══ DATA EXTRACT ══
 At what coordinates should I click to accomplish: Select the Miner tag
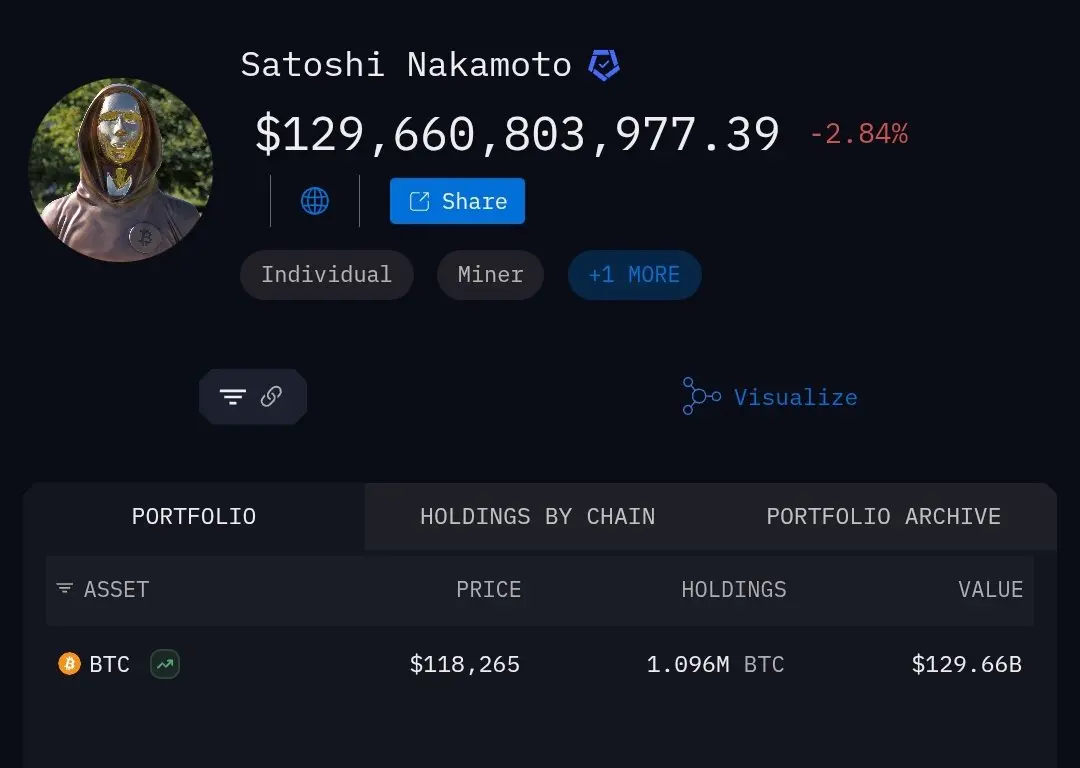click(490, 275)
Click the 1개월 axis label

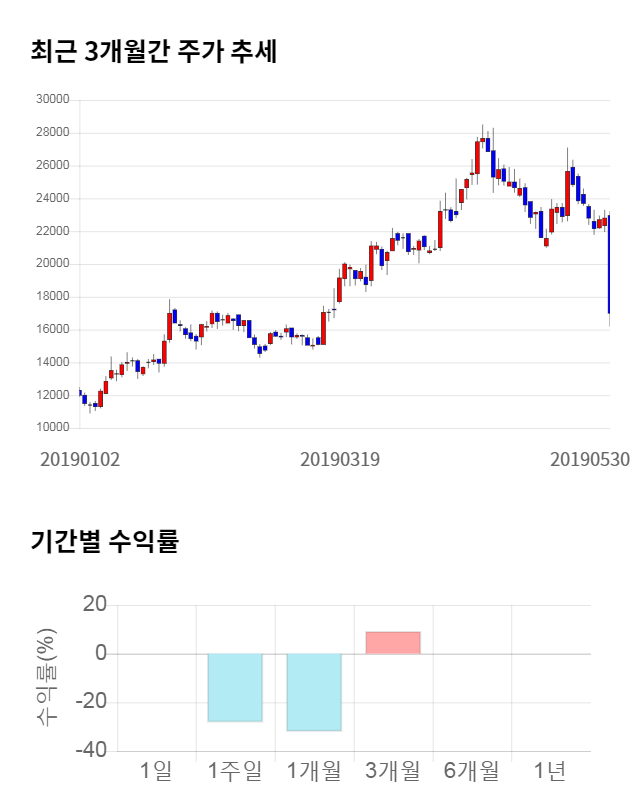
═══
══ DATA EXTRACT ══
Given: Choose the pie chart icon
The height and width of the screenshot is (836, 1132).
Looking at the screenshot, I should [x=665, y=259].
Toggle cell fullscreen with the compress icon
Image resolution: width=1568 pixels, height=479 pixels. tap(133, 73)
═══
══ DATA EXTRACT ══
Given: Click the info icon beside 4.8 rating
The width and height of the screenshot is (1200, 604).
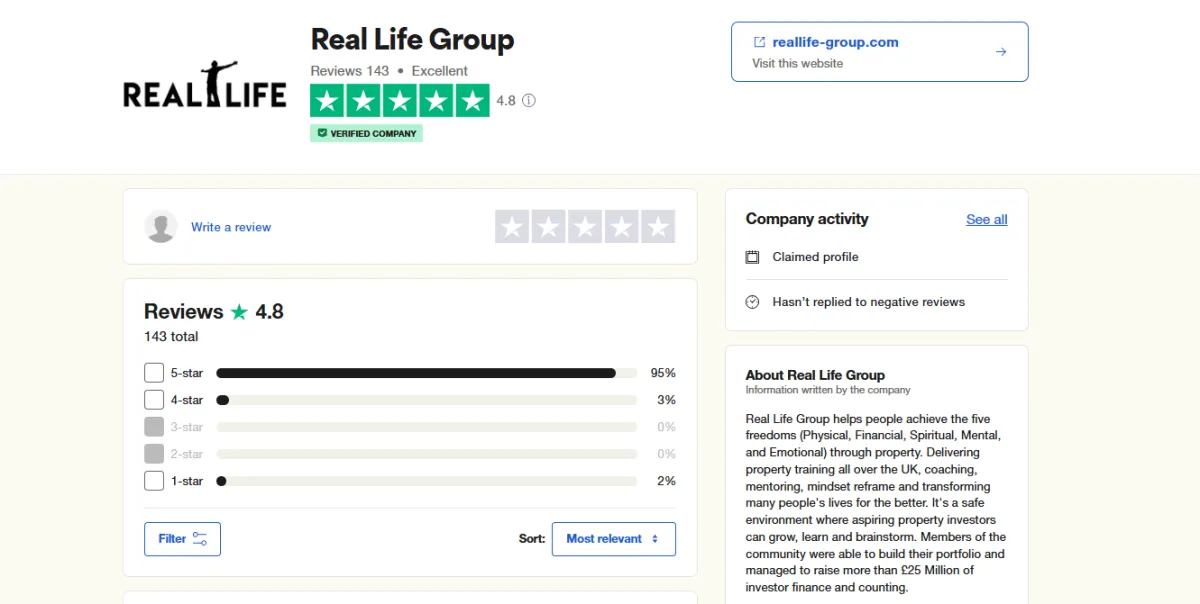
═══
§ THE TASK
Which lines of the records above hold the word "Given"? Copy each one out.

§ OUTPUT FOR THIS TASK
Given: Choose the pie chart icon
Given: Click the info icon beside 4.8 rating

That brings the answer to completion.